Studies show that people (particularly men) taller than 6'2" live shorter because their hearts give out sooner. Have to work harder to circulate all that blood.

Dude, that sucks about your finger. I had my pinkie shut in a door, and it remained various shades of black/brown for months.

Just be thankful you're not a bass guitarist.

julie fedderson said...

What's a shame is now there are medications that can be used to treat that condition (I believe he had acromegaly). Staph is a terrible beast, would have kicked Saruman's ass in a heartbeat.

Unsolicited medical advice that may make your pinky better if you dare--if there is blood under the nail, take a paper clip, super heat the end over a lighter and then push it against the nail into the center of the blood just until it breaks through--will relieve the pressure and let the hematoma out. Do at your own risk ;)

M Pax said...

I was 17 when I started college, too. I'm sure I'm much smaller than you.
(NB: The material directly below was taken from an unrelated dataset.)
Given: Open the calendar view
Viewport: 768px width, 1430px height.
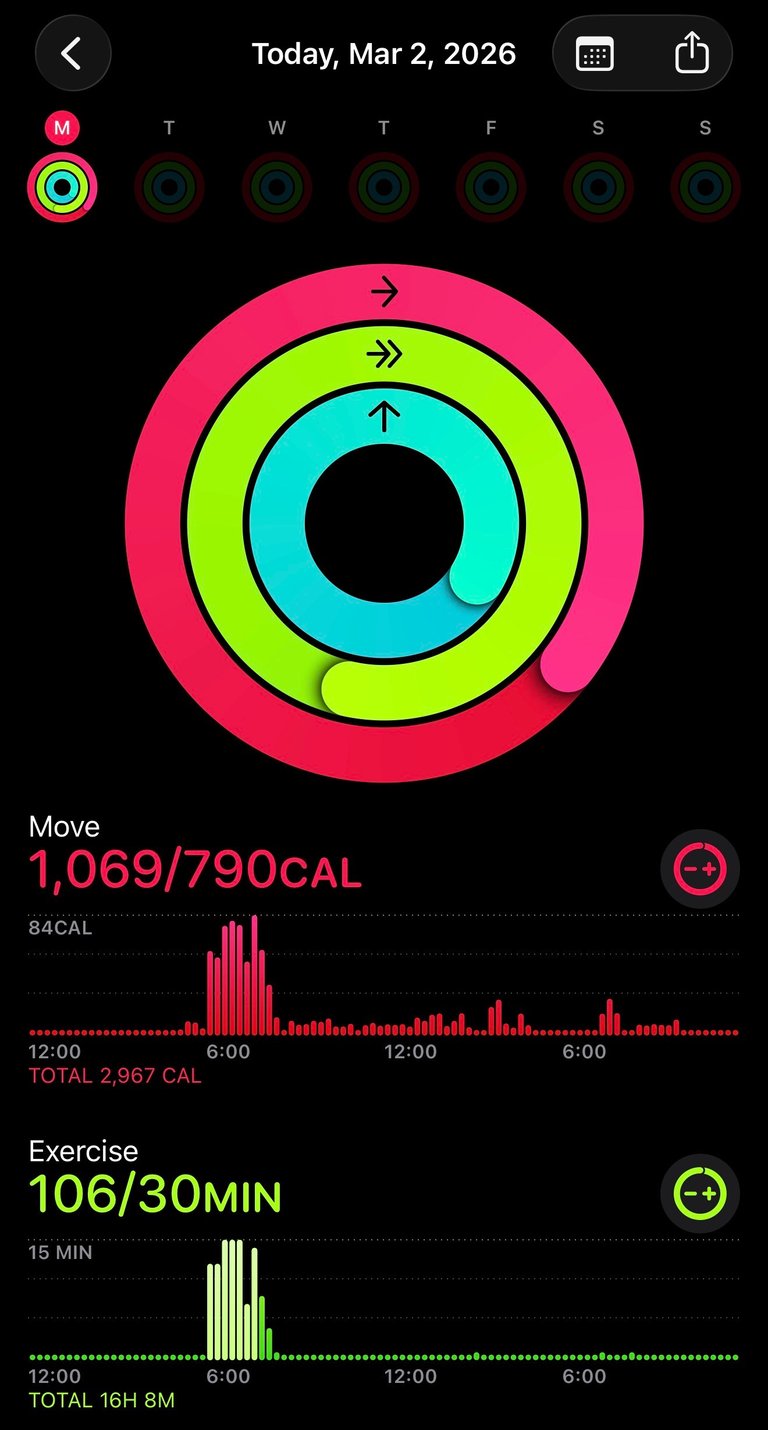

I'm the shortest person in my family.

Ouch, that sounds painful. Hope you heal up quick.

Cindy said...

First the cold and now this...I hope nothing else happens.

This post reminds me of Andre the Giant, I just looked up and he lived to be 46. They consider that long for someone with this disorder.

Michael Offutt, Tebow Cult Initiate said...

Sad. I guess I've always wanted to be taller. But I wouldn't have wanted it to be like this guy. He died too young. Poor guy.